Contrairement à l’irresponsabilité, l’inviolabilité n’est pas absolue. D’une part, elle cède devant la flagrance ou face à une décision devenue définitive. D’autre part, l’Assemblée peut lever l’immunité de l’un de ses membres.

Elle n’agit pas de sa seule initiative, mais doit être saisie. Les dispositions de l’article 9 bis de l’ordonnance du 17 novembre 1958 relative au fonctionnement des assemblées parlementaires sont claires.

La demande doit être « formulée par le procureur général près la Cour d’appel compétente et transmise par le garde des sceaux, ministre de la Justice, au président de l’Assemblée intéressée ».

Un dispositif qui protège le mandat et non l’individu

Il faut aussi noter que le parlementaire ne peut réclamer lui-même d’être privé de son immunité. Celle-ci protège non l’individu, mais le mandat et la fonction parlementaire associée à l’exercice de la souveraineté. Elle échappe à l’individu et ne peut faire l’objet d’une renonciation (CEDH 3 décembre 2009 Kart contre Turquie).
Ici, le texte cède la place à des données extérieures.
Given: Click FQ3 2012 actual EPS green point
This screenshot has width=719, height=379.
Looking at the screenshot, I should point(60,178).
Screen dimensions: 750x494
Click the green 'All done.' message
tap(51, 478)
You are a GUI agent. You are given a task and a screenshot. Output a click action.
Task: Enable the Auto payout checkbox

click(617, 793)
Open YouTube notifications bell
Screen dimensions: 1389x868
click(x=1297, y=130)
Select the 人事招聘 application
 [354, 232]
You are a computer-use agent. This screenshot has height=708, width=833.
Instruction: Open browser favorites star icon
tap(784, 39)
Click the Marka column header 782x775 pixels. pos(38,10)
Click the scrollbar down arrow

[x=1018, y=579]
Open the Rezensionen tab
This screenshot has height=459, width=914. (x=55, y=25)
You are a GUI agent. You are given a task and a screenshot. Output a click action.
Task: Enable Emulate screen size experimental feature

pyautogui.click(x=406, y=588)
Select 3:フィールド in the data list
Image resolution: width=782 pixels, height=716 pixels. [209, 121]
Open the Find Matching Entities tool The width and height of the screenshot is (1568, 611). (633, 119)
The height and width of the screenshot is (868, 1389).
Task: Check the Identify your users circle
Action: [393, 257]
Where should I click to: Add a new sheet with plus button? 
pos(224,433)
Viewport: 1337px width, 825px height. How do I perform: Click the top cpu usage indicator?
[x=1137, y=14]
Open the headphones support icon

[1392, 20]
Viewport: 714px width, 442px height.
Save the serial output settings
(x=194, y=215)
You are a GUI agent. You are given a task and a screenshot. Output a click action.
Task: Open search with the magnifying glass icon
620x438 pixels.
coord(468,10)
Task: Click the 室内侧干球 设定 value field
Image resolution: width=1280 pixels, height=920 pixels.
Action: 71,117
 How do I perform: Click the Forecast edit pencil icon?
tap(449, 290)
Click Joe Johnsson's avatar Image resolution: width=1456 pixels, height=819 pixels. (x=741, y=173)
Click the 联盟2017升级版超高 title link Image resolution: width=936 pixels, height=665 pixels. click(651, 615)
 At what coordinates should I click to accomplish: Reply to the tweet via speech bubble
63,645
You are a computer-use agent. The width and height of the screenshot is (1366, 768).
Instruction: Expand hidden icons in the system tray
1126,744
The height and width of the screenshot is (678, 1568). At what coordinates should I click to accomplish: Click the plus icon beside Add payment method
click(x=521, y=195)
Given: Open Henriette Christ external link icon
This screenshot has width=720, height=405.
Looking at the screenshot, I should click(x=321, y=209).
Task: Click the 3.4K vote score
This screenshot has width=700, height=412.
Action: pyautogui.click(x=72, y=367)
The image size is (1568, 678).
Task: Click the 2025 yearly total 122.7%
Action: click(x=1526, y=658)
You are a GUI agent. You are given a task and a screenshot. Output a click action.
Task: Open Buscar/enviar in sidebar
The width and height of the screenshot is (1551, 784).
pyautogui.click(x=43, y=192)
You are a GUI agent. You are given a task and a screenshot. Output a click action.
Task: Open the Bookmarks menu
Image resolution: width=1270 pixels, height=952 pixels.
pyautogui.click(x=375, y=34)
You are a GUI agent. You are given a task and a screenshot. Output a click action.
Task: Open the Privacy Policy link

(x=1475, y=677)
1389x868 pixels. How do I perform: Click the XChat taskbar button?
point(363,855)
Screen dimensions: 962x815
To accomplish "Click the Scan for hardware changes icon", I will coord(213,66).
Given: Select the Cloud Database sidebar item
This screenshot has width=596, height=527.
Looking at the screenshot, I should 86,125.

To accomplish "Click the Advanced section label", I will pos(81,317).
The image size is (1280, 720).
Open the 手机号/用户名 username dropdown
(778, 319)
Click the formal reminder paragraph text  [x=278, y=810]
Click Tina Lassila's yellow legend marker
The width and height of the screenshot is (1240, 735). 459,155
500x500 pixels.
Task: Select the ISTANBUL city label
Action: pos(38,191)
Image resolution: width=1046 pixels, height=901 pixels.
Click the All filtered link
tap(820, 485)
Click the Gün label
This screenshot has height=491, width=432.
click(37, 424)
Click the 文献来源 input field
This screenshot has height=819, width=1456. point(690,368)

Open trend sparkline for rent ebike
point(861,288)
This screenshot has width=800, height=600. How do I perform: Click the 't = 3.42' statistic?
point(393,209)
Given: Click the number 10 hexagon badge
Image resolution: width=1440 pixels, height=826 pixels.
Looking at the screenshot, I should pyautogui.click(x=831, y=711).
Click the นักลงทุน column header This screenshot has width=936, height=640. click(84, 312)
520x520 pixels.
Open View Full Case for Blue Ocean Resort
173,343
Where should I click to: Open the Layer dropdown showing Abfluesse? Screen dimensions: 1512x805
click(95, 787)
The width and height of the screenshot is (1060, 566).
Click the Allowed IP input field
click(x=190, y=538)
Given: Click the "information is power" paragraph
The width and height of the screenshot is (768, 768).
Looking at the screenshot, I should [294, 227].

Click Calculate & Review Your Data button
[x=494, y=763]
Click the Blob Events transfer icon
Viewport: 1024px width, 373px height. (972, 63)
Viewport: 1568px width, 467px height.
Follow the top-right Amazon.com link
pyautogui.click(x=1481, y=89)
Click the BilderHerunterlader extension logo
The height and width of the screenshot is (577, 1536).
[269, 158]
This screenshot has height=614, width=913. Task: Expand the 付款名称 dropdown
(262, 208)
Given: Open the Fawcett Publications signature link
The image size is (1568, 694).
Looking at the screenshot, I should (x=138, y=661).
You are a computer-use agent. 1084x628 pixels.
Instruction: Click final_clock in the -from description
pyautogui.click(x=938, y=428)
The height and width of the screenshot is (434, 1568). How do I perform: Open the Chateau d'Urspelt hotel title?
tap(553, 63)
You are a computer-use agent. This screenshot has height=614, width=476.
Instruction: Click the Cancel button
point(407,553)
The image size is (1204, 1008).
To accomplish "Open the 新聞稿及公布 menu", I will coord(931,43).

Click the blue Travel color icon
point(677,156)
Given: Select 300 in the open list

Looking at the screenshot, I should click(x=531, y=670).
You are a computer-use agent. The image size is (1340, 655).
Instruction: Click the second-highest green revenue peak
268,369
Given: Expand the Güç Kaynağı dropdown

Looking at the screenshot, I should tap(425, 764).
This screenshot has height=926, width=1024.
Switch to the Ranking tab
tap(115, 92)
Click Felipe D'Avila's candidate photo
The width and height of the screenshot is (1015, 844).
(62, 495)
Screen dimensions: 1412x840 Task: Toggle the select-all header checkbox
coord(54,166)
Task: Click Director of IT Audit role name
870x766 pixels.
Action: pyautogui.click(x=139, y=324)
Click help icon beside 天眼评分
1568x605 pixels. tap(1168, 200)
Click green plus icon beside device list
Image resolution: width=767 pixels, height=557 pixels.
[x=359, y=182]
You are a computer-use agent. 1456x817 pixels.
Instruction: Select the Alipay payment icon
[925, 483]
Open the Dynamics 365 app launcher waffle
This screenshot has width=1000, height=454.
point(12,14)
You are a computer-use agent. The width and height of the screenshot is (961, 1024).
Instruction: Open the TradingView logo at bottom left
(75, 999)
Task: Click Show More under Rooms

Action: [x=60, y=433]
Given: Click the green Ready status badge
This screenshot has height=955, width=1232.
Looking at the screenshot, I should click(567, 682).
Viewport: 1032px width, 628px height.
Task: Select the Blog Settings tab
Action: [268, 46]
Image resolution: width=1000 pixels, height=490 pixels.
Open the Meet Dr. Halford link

La demande doit « indique[r] précisément les mesures envisagées ainsi que les motifs invoqués ».

La levée de l’immunité ne sera valable que pour ces faits. Cette précision, autant que celle les mesures restrictives de liberté envisagées, doivent permettre au Bureau de se prononcer sur le caractère sérieux, loyal et sincère de la demande. Il ne se prononce ni sur la qualification pénale ni sur la réalité des faits, qui ne relèvent que du juge. La décision est donc adoptée par une entité pluraliste, les différentes formations politiques de l’Assemblée étant représentées au sein du Bureau.

Cela permet d’éloigner le doute sur les motivations de la décision : elle n’est pas une mesure politique mais une décision adoptée dans l’intérêt de l’Assemblée par une instance qui reflète la composition de celle-ci et fait donc intervenir des membres de l’opposition et de la majorité. Des députés de l’opposition comme de la majorité peuvent donc voir leur immunité levée par l’Assemblée. Le 24 mai 2023, l’immunité parlementaire de Damien Abad, député apparenté au groupe Renaissance, a ainsi été levée. Par le passé, des députés d’opposition ont également pu être concernés.

Le 18 mars 2015, le Bureau a décidé la levée de l’immunité de Patrick Balkany, député d’opposition, mis en examen pour corruption passive et blanchiment de fraude fiscale. Sa mise en garde à vue a dès lors été possible, tout comme son placement sous contrôle judiciaire.

Le fait que le ministre de l’Intérieur, membre de la majorité soit à l’initiative de l’action en justice n’a donc pas d’incidence sur le fond de la décision du Bureau, qui n’est pas lié par les actions du Gouvernement.

Danièle Obono peut-elle être poursuivie ?

Maintenant que l’état du droit est éclairé, nous pouvons nous demander si les propos tenus par la députée Obono au micro de Jean-Jacques Bourdin le 17 octobre peuvent être poursuivis. La question n’est pas ici de savoir s’ils sont constitutifs du délit d’apologie du terrorisme, mais si les poursuites sont possibles.

D’une part, les propos tenus en dehors de l’assemblée ne se rattachant pas aux missions législative et de contrôle du Gouvernement ne peuvent être protégés par l’inviolabilité. La responsabilité pénale de la députée peut donc être recherchée.

D’autre part, Eric Ciotti peut-il réclamer la levée de l’immunité parlementaire de la députée ? À notre connaissance le député n’est pas procureur général auprès d’une cour d’appel, il n’est donc pas compétent pour introduire cette demande.

Seul le procureur peut apprécier l’opportunité des poursuites et la nécessité de demander la levée de l’immunité s’il lui faut limiter la liberté d’aller et venir de la députée, soit avant le jugement par exemple par une garde à vue, soit après le jugement par une mesure privative de liberté.

En revanche, la convocation du juge aux fins d’audition, d’interrogation ou de mise en examen, voire la perquisition du domicile du parlementaire ou la fouille de son véhicule ou même sa condamnation à une peine n’entraînant aucune privation de liberté peuvent être prononcées sans qu’il soit nécessaire d’obtenir au préalable la levée de l’immunité. À tel point que certains s’interrogent sur la nécessité aujourd’hui de maintenir l’inviolabilité des parlementaires.